米国FRBが隠れQEともいえるレポ市場安定化のための米短期債月間600億ドル買入を最長来年の6月まで決定したことから、米株市場は薄商いで自社株買いだけが主導の相場ながらまったく下落しない動きが延々と継続する状況になってしまいました。ちょっと株価が下がるとFRBが猛烈に目くじらをたてて押し目すら作らせない相場というのも相場自体がもつダイナミズムをすっかり失わせることになってしまい、かえって市場に与えるネガティブな影響のほうがあとになって大きな問題になりかねない状況ですが、米国の金融当局はまったくお構いなしの状況で、しかも日本の日銀もほぼそれに追随する動きをみせています。通常10月の米株市場はそれなりの売りがでて一定の下落を見せるのがシーズナルサイクルとなっているわけですが、今年の10月相場はまったくそうした兆候が現れず、大きく上げもしないものの下げもしないという非常に人工的な状況が続いています。

Data Equity Clock.com

ハロウィンエフェクトが機能するかどうか

今月は米中通商協議で一応の合意ができたとされたことから月末の英国のBREXITがいまや最大の市場の注目点となってきていますが、それ以外にはなにごともなく年末相場へと移行していけるのかどうかが非常に気になるところです。
FRBが放つ隠れQE実施のおかげで簡単に相場は下がらないとみるファンド勢も多いようで下落をターゲットにした相場展開を想定するのはかなり無理が生じ始めています。
バフェットのように暴落を基点にして利益をとる投資家はすでに市場から12兆円もの金を引き揚げて下落を待っているようですが、我々個人投資家は一体どう対応するべきなのか非常に迷う時間帯にさしかかってきています。
例年10月は一定の株価の押し目を基点としてハロウィンのころに買いで入って年末もしくは年明け3月に売るといういわゆるハロウィンエフェクトを期待した取引も多くみられるわけですが、このままほとんど押し目がないままに相場がここから年末に向けて例年どおりに上昇するのかどうかも非常に気になるところです。
10月末のFOMCまではこの調子で相場は動かないものと思われますから、その先がどうなっていくのかが非常に気になるところです。
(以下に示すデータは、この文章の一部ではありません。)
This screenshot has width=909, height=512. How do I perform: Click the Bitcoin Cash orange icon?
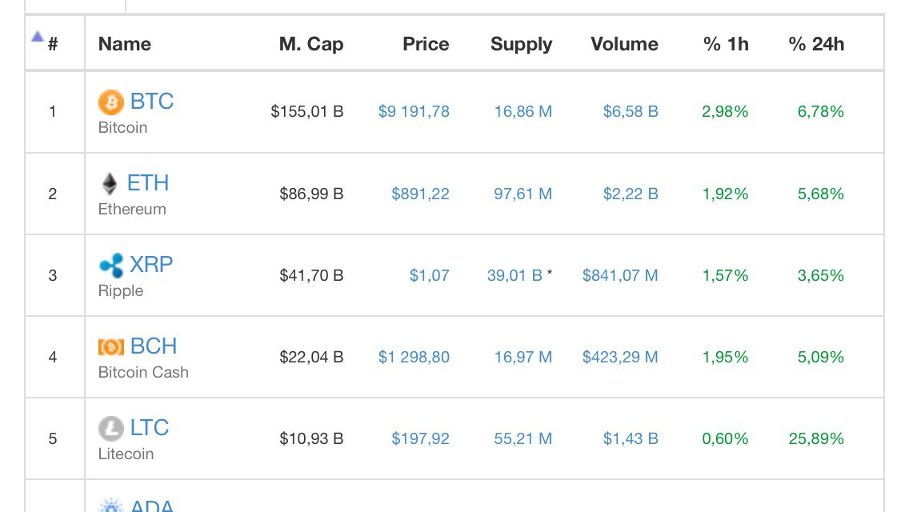tap(110, 346)
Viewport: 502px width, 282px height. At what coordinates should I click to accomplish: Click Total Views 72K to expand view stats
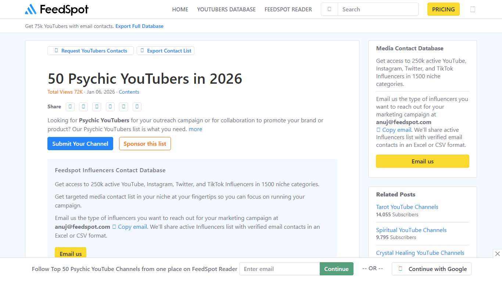click(65, 92)
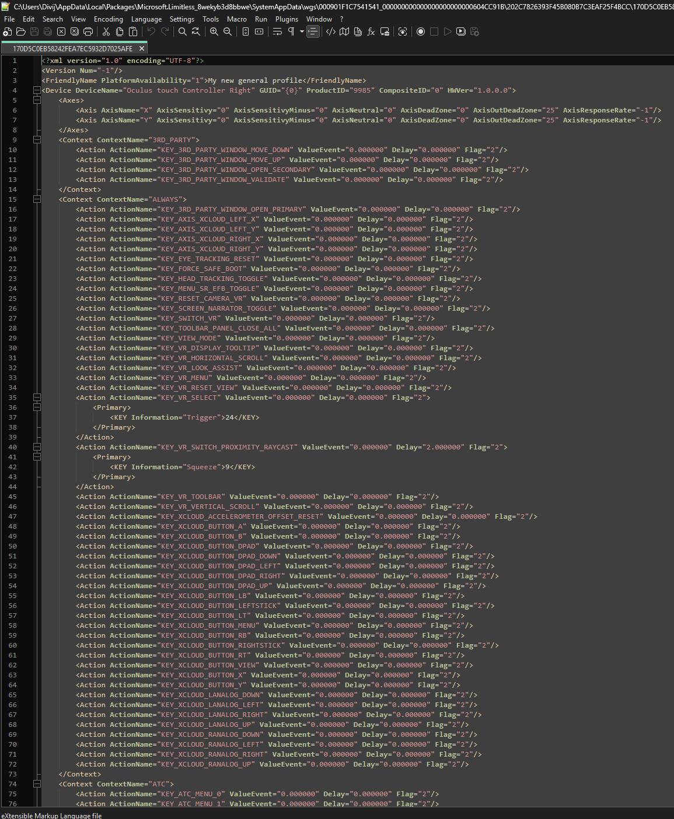
Task: Start macro recording with the record icon
Action: point(420,31)
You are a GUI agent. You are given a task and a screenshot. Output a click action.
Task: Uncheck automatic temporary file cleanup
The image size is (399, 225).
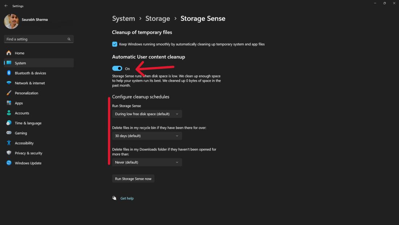(114, 44)
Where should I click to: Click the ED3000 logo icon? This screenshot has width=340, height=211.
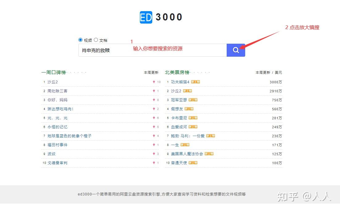click(145, 17)
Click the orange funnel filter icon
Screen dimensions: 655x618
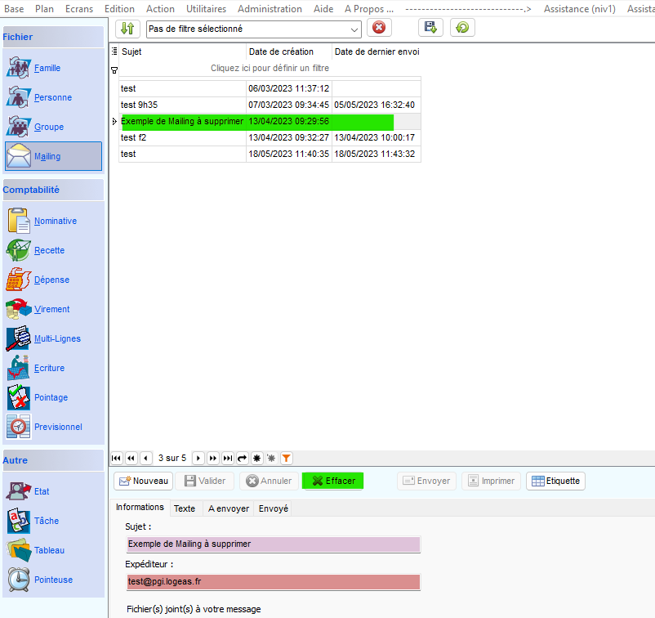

相場の間隙をぬった動きが出るリスクには依然警戒が必要

足元の米株相場は確かに高値が延々と続いているものの取引数量は相当減少している状況にあります。株価を支えているのは相変わらず米国企業の自社株買いですが、これはブラックアウト期間も設けられていることから買いが出てこない時間帯というものも存在しており、ファンドの解約換金売りが年末にかけて出やすい状況では思わぬタイミングで売りが加速する危険性についても意識しておく必要がありそうです。ファンド勢もこうした相場状況にどう向き合うかについて相当頭を抱えているようですが、なかなか利益が出せないのはプロもアマチュアも一緒のようで非常にやりにくい時間帯が延々と続きそうな気配です。
恐らくこのままでいくとレンジ相場を形成することになり年末にかけても大きな動きは期待できない可能性もではじめています。

足元ではポンドがEU離脱報道で上げたり下げたりしていますが、ドル円は延々と月足レベルでのレンジ相場を継続中のようで上か下かに明確に抜けていくまでは今の状態が続くことに我慢を強いられそうです。年末が近づいているのになんとも不思議な相場が継続中で、まったく想定外のテーマが登場することにも期待が高まるところです。